UG personnel helping with geotechnical survey for hospital site – Ramsaran

The Ministry of Health is now relying on University of Guyana personnel to assist with geotechnical information for the Turkeyen site where the specialty hospital is to be built.

Health Minister Dr Bheri Ramsaran made this disclosure on Saturday following the rejection by  Ground Structures Engineering Consultants Inc of an invitation from the Ministry to bid for the survey.

Dr Bheri Ramsaran

Ground Structures is the only known firm doing this kind of work here. Ramsaran told Stabroek News that some University of Guyana personnel have since been recruited for the task and some “senior persons there have made certain pronouncements on how this whole thing panned out and it’s a storm in a teacup.”

Whichever company is to build the hospital will also have acquire its own geotechnical information.

Charles Ceres, the Managing Director of Ground Structures Engineer-ing Consultants Inc, last month  told reporters that government only requested a quotation for geotechnical investigation of the site for the proposed specialty hospital over two months after groundwork had started and provided little of the required information, which will ultimately affect the cost of the facility. He said that his company received a request for a quotation but would not be responding to it because the document has “no concept of what the project entails.”
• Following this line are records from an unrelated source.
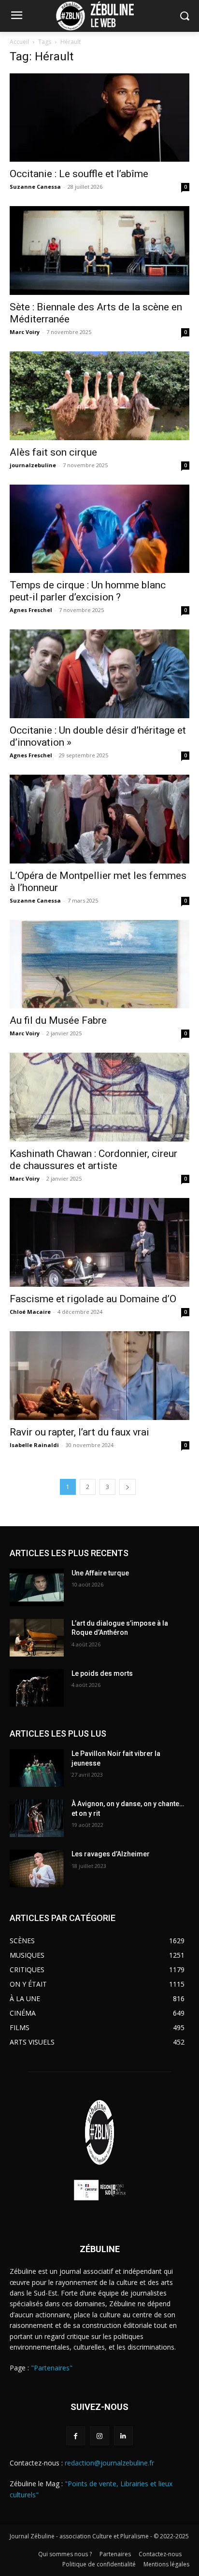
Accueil (19, 42)
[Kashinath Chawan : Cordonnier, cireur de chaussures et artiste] (99, 1097)
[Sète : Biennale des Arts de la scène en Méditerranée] (99, 250)
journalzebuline (33, 465)
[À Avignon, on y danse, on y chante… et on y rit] (37, 1818)
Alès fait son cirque (53, 452)
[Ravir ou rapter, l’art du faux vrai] (99, 1375)
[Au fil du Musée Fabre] (99, 964)
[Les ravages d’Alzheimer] (37, 1868)
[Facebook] (75, 2435)
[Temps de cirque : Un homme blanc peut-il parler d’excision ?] (99, 529)
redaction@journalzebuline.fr (109, 2462)
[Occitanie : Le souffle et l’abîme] (99, 117)
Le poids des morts (102, 1673)
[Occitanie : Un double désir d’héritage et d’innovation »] (99, 673)
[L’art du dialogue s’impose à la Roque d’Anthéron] (37, 1638)
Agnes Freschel (31, 609)
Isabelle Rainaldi (34, 1444)
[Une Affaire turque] (37, 1587)
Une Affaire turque (100, 1573)
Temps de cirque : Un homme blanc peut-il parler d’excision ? (88, 591)
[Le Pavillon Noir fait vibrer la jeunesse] (37, 1768)
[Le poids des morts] (37, 1688)
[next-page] (127, 1487)
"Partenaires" (51, 2367)
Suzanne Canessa (35, 186)
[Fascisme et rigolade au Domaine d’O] (99, 1242)
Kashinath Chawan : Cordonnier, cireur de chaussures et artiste (93, 1159)
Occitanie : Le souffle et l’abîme (79, 174)
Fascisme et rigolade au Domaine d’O (93, 1299)
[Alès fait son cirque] (99, 395)
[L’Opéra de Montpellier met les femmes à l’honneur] (99, 819)
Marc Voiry (25, 331)
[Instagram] (99, 2435)
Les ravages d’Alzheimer (110, 1854)
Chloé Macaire (30, 1311)
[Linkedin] (123, 2435)
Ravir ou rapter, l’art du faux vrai (79, 1432)
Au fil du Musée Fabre (58, 1020)
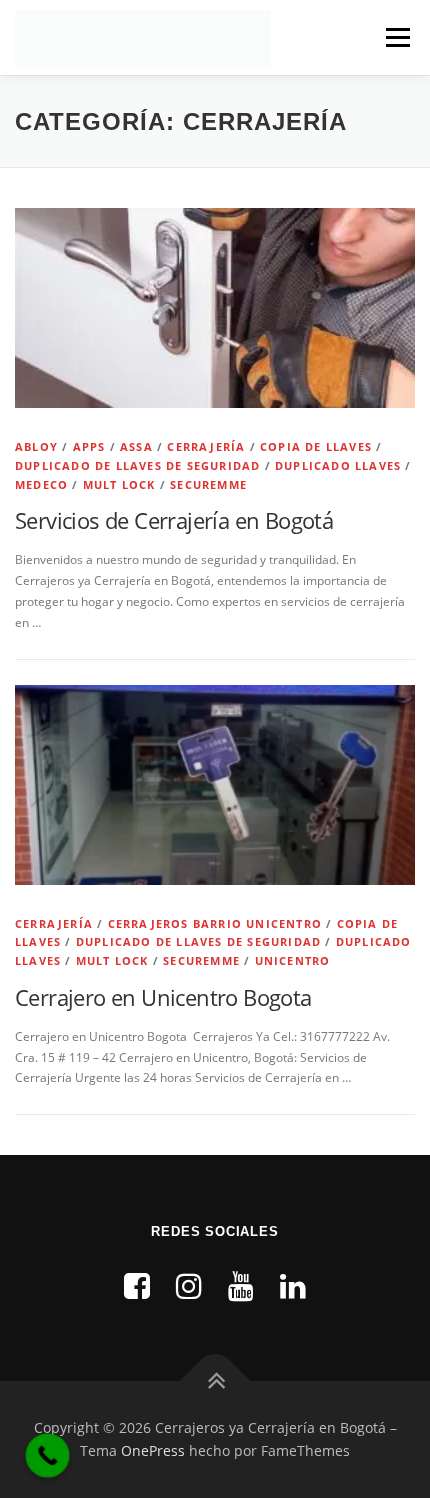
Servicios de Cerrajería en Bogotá (174, 520)
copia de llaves (316, 446)
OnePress (153, 1450)
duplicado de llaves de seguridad (137, 465)
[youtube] (241, 1285)
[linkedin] (293, 1285)
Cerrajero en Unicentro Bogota (163, 997)
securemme (208, 484)
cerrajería (206, 446)
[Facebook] (137, 1285)
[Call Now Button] (48, 1456)
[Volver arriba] (215, 1380)
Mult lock (119, 484)
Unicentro (293, 960)
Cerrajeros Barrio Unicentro (215, 923)
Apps (89, 446)
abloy (36, 446)
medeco (41, 484)
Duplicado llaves (338, 465)
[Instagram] (189, 1285)
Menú (396, 37)
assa (136, 446)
The document from the Ministry of Health, signed by Naresh Mangar as project manager/civil engineer was dated March 21, 2012. Ceres, who is a geotechnical engineer and groundwater hydrologist, has been expressing concern about the poor service being rendered by local engineers and he cited the hospital project as an example.

“What essentially is happening here is that you’re seeing an indication of technical incompetence which is the norm,” said Ceres. He said this will ultimately affect cost and performance of the facility.

The opposition had charged that money allocated for preparation works for the specialty hospital had been improperly and imprudently spent.

This project was one of the items controversially voted against by the opposition in one of the financial papers that the government had taken to Parliament last month for withdrawals from the Contingencies Fund. The opposition and other stakeholders have argued that many of these projects are being rushed by the government for political purposes and have not been adequately planned.

Ramsaran charged that Ceres was “unethical” in revealing publicly that he had been invited to give a quotation for the geotechnical investigation of the site for the proposed specialty hospital.

“It’s unethical,” the minister said adding that Ceres is “unenlightened.”

Ramsaran told Stabroek News that a geotechnical survey is needed by the persons, an Indian company,  that will build the hospital but the ministry does not have to provide this data. “This is a huge piece of land and we, too, are interested in future developments already,” Ramsaran said.

He said that Ceres was invited because he was involved in the National Aquatic Centre a short distance away and they thought that he would have the requisite knowledge because he worked nearby. The minister was critical of Ceres’ actions. “What it means, good intentions don’t run the world,” he said.

“It’s becoming a political football and I’m feeling good because when the going gets tough, the tough gets going,” he said.

He added that the geotechnical survey is good and the ministry would like to have it for “our wider purposes because it is a huge chunk of land and other things have to go there.”

He said that Ceres did not know what the ministry needed the data for. “He doesn’t know what we wanted it for. He just had false assumptions,” he said adding that it is advisable for the builders to get data for themselves. Everyone should be behind the project, he emphasized.